Reverend Darrell Mitchell ’51 attributes much of his success in his track career to his faith and time here at Morningside College.
Mitchell grew up in a home that was full of love, but it wasn’t until he began high school that his family became more serious about their faith. For Mitchell, it was as simple as saying grace at the dinner table with his sister to begin making faith more intentional. This moral growth continued all the way his senior year of high school when Mitchell gave his life to God and was called to go into ministry.
“It was Rev. John Ackman who helped me get enrolled at Morningside College. I chose [it] over any state institution because of their Christian values. With a faculty holding moral values and Christian organizations on campus, it built confidence in my life,” Mitchell said.
During his time at Morningside, Mitchell was a part of the religious student group, Kappa Chi. His understanding of the Bible grew, and he treasured the annual week of special chapel services the school offered. He was also given the opportunity to meet with Dr. Roadman, the president of Morningside, who gave him the book “The Ultimate Futility”.
“Dr. Roadman played a big part in making me think about making this a better world to live in. Mahatma Ghanaian, the great leader in India once said, ‘Be the change you wish to see in the world’,” Mitchell said.
Mitchell’s spiritual life was not the only part of his life that was cultivated while attending his undergrad. During his time at Morningside, his track and field career also flourished.
“In my senior year, I ran the 880-yard run in the North Central Conference Track Meet. I came in fifth place, with a time of 2:02. I earned my Morningside track letter that day,” Mitchell said.
When thinking back to the most memorable parts of his time on the track team, Mitchell recalls the relationships and support system he built. One particularly important relationship was a mentorship with Morningside Track and Football Coach George Allen.
“Coach Allen would always time me when running a 600 meter. He helped me to develop confidence in myself,” Mitchell said.
After graduating from Morningside, Mitchell attended Wesley Theological Seminary in Washington D.C. and then went on to do two years of clinical pastoral education at Topeka State Hospital in Topeka, Kan., and another year at the Methodist Medical Center in Kansas City, Kan. During his continued education, Mitchell’s love for track persisted. He continues to run and receive awards to this day.
“In the Iowa Senior Games, I have won over 200 gold medals and I am not sure how many silver and bronze medals. In the National Senior Games [alone] I have won two gold medals, five silver medals, and one bronze medal,” Mitchell said.
In addition to a long list of awards, Mitchell has been named to the Iowa Senior Games’ Hall of Fame. Underlying it all is his persistence in overcoming challenges he has faced throughout his career, including recovering from a torn hamstring in his right leg when he was 86 years old.
“One orthopedic doctor said, ‘Darrell, I think you should give up running’ and another doctor said, ‘Perhaps with physical therapy, you might be able to run again’. I took his advice and within three months of physical therapy and nine months of working out at our local YMCA, I was able to run and participate again,” Mitchell said.
And ever since his recovery, Mitchell has done nothing but thrive in his running career.
“When I was 90, I ran in the National Senior Games in Albuquerque, N.M. I won two gold medals in the 200 and 400 meters. When I crossed the finish line it was like my track coach, [Coach] Allen, was telling me ‘Come on, Mitch, you can do it,’” Mitchell said.
During this race, Mitchell decided to wear a special t-shirt that said, “Blessed are the peacemakers” and the verse Hebrew 12:1 to express his faith in a creative way.

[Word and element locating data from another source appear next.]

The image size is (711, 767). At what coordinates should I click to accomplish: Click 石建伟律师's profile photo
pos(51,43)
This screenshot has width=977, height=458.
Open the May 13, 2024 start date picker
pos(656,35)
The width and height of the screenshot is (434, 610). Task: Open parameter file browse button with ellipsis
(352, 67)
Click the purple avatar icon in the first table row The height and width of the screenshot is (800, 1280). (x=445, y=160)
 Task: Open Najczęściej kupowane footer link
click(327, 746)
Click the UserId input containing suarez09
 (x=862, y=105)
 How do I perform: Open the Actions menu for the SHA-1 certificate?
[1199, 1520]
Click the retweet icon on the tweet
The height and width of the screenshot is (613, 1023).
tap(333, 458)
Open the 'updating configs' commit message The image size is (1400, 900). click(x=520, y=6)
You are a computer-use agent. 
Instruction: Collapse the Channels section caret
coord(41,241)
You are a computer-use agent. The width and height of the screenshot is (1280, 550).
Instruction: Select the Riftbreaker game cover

His wife and family members joined the celebration by wearing red shirts that said “Run, Darrell, Run”.
Mitchell has three values he lives by: working towards a peaceful world, treating his body as if it is a temple of God, and letting Christian hope enter into his life even when things do not go just right.
“With this kind of faith, endurance, and not giving up, has made [it possible for] me to become a national gold medalist,” Mitchell said.
His values not only allowed for his accomplishments on the track but also transferred to his work in social justice. In 2011, he was awarded the special award from the Methodist Federation of Social Action, of the United Methodist Church, in the Iowa Conference for his work in bringing peace and social justice in Israel, which he says felt like another gold medal achievement.
If you are interested in reading more about Mitchell and his faith, his book “Grandpa Darrell Rocks and Run” can be found in the Hickman-Johnson Furrow Learning Center.